These day it’s all about viral; spreading content like a virus. It’s what marketing departments want, but no one can create; there is no formula that means anything will go viral. Sure, you can buy hits, clicks, and views, but even that doesn’t mean that you’re guarantee that the content will spread among actual people.

But some things are more likely to go viral than others, and click-bait is now a word because the marketing department still logs everything everyone does; it’s how they work, list and catalog what content gets attention, how, when and trying to figure out why.

And since this is a phenomenon we now see more and more paid content disguised as regular content, and I’m starting to wonder how much of all the viral stuff we see that seems to be regular content is actually fake. It doesn’t have to be paid content by a company looking to sell a product, but just be faked by the content creator for whatever reason.

Coby Persin does what he calls Social Experiments, which ranges from scaring kids about the dangers of meeting strangers from the Internet to this video showing how greedy people that have a lot are compared to people that have very little. Musical queues are timed accordingly.

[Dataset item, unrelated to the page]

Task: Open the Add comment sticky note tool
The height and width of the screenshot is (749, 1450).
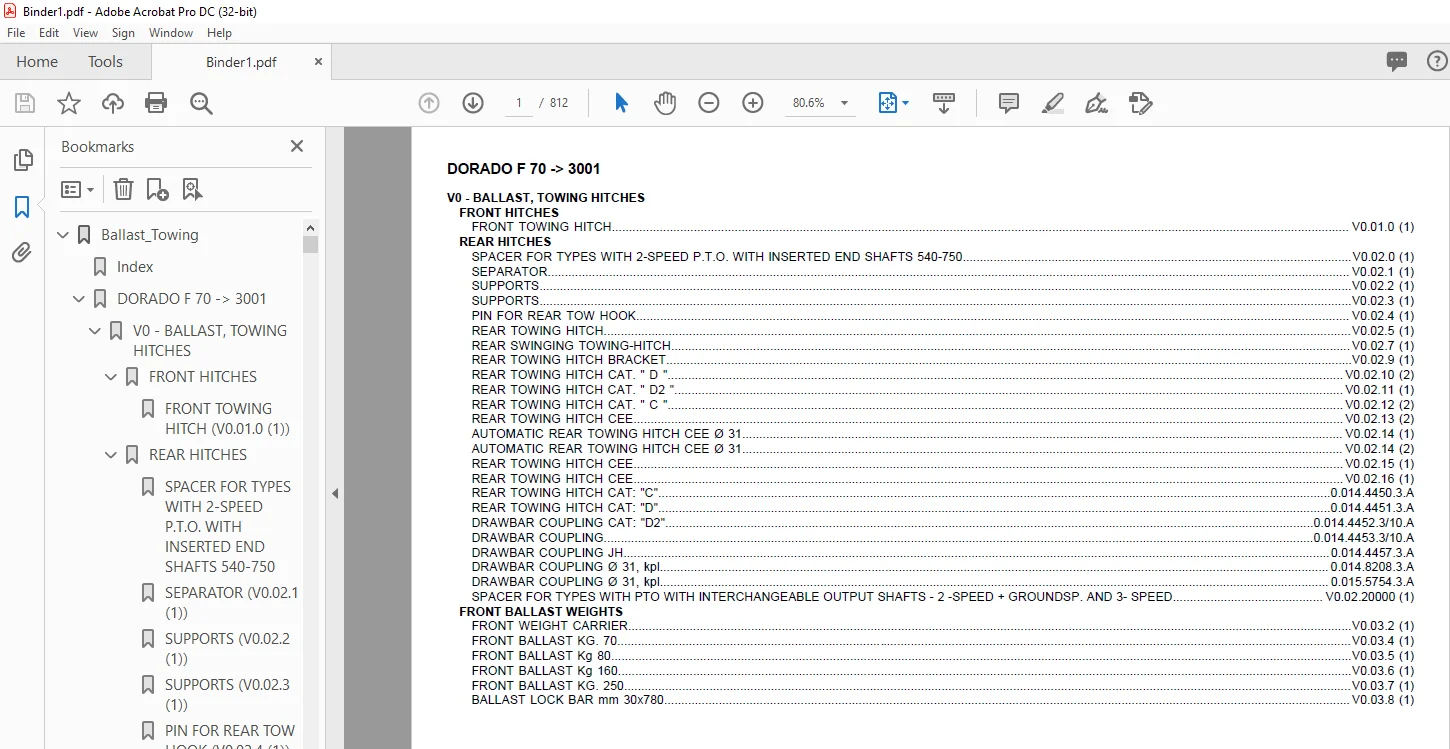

It’s all set up with blurred faces and everything you would think is needed for a video that doesn’t have the written consent from people that appear in it. There are also other videos from many other creators that supposedly catch cheaters in the act or expose “gold diggers” and whatever other shame-based content there is.

But I’m starting to question what’s real and what’s not. There’s no disclosure that I can find about if it’s all just acting and performers, but there’s also no disclosure for the opposite.

In the case of the video above in particular, can we trust a video that is produced by no less than three title cards?